Außerdem kann - worauf das LSG nicht eingegangen ist - wichtig sein, welche Gewohnheiten und Erwartungen sich üblicherweise mit dem vom Kläger eingeschlagenen Berufsweg verbinden. Es wäre zu erörtern, ob Arbeitnehmer eines gleichartigen Wirkungsfeldes diese Beschäftigung regelmäßig erst mit Erreichen der gesetzlichen Altersgrenze oder bereits früher aufgeben. Wenn ein Tätigkeitswechsel in jüngeren Lebensjahren nicht selten sein sollte - und zwar gleichgültig, aus welchen Gründen immer -, so wäre zu erforschen, welchen Arbeitsbereichen sich solche Arbeiter dann gewöhnlich zuwenden und welche innere Einstellung sie zu einer solchen Umstellung im allgemeinen zeigen.
Da hiernach in den angegebenen Richtungen Fragen offen geblieben sind, die einer abschließenden Entscheidung entgegenstehen, ist das angefochtene Urteil aufzuheben und der Rechtsstreit an das LSG zurückzuverweisen.

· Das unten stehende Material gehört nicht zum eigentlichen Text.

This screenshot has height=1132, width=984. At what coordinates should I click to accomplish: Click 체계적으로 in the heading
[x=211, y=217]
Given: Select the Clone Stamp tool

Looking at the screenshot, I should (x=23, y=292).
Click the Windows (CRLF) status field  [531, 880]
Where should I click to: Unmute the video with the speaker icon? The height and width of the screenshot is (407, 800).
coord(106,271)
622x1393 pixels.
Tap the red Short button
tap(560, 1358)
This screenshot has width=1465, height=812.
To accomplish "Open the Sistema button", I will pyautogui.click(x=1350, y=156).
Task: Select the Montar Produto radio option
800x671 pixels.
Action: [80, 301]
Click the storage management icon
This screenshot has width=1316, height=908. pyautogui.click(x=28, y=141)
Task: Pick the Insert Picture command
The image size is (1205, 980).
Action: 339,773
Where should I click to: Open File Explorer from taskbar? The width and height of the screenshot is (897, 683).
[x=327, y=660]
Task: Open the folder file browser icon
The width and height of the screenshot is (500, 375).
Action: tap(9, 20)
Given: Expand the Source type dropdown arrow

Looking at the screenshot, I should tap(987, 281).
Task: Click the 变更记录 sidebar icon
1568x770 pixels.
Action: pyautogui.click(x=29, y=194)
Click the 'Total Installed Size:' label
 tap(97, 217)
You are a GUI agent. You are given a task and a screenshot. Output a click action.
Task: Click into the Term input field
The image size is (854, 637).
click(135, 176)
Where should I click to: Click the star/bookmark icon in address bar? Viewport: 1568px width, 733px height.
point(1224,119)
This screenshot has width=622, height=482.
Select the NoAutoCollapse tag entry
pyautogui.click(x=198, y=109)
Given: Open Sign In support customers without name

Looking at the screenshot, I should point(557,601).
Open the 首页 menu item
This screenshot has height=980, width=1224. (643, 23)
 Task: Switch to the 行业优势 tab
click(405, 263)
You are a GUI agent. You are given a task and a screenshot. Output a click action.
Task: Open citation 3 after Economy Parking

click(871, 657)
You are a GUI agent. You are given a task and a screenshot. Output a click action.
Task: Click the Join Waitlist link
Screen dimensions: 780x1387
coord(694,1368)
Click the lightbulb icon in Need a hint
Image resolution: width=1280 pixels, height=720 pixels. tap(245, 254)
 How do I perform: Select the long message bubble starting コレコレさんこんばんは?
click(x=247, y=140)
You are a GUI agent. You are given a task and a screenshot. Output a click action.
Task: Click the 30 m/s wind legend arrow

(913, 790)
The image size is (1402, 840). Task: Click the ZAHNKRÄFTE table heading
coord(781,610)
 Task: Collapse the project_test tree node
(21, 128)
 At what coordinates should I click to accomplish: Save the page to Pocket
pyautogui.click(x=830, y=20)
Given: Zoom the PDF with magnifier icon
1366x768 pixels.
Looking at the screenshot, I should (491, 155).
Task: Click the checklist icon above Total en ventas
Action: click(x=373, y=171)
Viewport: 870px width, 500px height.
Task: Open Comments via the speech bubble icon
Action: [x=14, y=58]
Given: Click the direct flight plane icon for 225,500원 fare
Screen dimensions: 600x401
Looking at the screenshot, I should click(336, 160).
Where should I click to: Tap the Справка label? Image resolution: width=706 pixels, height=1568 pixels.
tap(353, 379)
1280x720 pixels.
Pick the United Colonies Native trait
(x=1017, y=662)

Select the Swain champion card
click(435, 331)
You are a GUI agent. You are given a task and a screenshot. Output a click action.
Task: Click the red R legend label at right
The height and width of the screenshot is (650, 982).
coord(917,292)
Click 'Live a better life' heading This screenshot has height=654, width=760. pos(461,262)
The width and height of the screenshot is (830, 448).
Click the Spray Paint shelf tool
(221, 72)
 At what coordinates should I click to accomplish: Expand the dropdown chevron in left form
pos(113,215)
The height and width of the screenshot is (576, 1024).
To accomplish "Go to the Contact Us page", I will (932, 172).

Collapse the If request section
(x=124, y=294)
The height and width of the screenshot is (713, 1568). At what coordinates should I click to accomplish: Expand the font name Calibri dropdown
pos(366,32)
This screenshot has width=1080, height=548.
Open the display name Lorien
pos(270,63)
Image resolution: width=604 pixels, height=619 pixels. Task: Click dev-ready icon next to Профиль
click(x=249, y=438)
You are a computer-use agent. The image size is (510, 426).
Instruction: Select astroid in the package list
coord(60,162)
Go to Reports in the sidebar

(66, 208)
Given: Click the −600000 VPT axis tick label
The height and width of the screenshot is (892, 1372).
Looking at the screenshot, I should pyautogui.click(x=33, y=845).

Soweit es noch darauf ankommen sollte, wird das Berufungsgericht zu beachten haben, daß nicht jedes Absinken in der Pyramide der Berufe und Funktionen dem Versicherten erspart werden kann. Zu dieser Bemerkung gibt die Erwägung des Berufungsgerichts Anlaß, daß bei den ungelernten Arbeitern zwischen einer gehobeneren und einer einfachen Stufe zu unterscheiden sei und daß der Kläger Anspruch darauf habe, auf Erwerbsquellen nur in dem privilegierteren Bereich verwiesen zu werden. Eine solche Überlegung erscheint nicht generell gerechtfertigt. Ihr ist die Wirklichkeit des Lebens entgegenzuhalten. Es entspricht einer Zeitströmung, daß die Gesellschaftsgliederung zunehmend eingeebnet wird. Materielles Streben drängt immer stärker das Standes-, Gruppen- und Klassenbewußtsein und sogar die Anhänglichkeit an einen liebgewordenen Beruf zurück. Nicht selten gehen Facharbeiter bei besserer Entlohnung oder günstigeren Arbeitsbedingungen zu Tätigkeiten eines Ungelernten über. Von einem solchen Verhalten der Arbeitnehmer kann die Rechtsanwendung nicht unberührt bleiben. Hinzu kommt, daß die Grenze zur Berufsunfähigkeit nur dann überschritten wird, wenn die Einbuße in wirtschaftlicher und sozialer Beziehung für den Versicherten unannehmbar ist. Das drückt das Gesetz einmal dadurch aus, daß es einen spürbaren Verlust der Erwerbsfähigkeit - Einbuße von mehr als der Hälfte des Lohnes eines vergleichbaren gesunden Versicherten - fordert; zum anderen wird dies dadurch verdeutlicht, daß das Gesetz von dem Versicherten vor einer Inanspruchnahme der Versichertengemeinschaft die Verrichtung "aller Tätigkeiten" erwartet, die ihm "zugemutet" werden können. Der Begriff der Zumutbarkeit schließt ein beachtliches Maß eigenen Opfers ein. Um im Einzelfall die die Grenzen des noch Zumutbaren festlegen zu können, wird es notwendig sein, die in der Wirklichkeit auftretenden Gepflogenheiten und Entwicklungen sowie die in der Umwelt, insbesondere in den beteiligten Berufskreisen herrschenden Vorstellungen zu beachten. Jedenfalls müßten besondere Umstände dargetan werden, wenn im Falle des Klägers die feine Differenzierung zwischen einem einfachen und einem gehobenen ungelernten Arbeiter zu berücksichtigen sein sollte.
Die Entscheidung über die Pflicht zur Erstattung der Kosten des Revisionsverfahrens bleibt dem Berufungsgericht überlassen.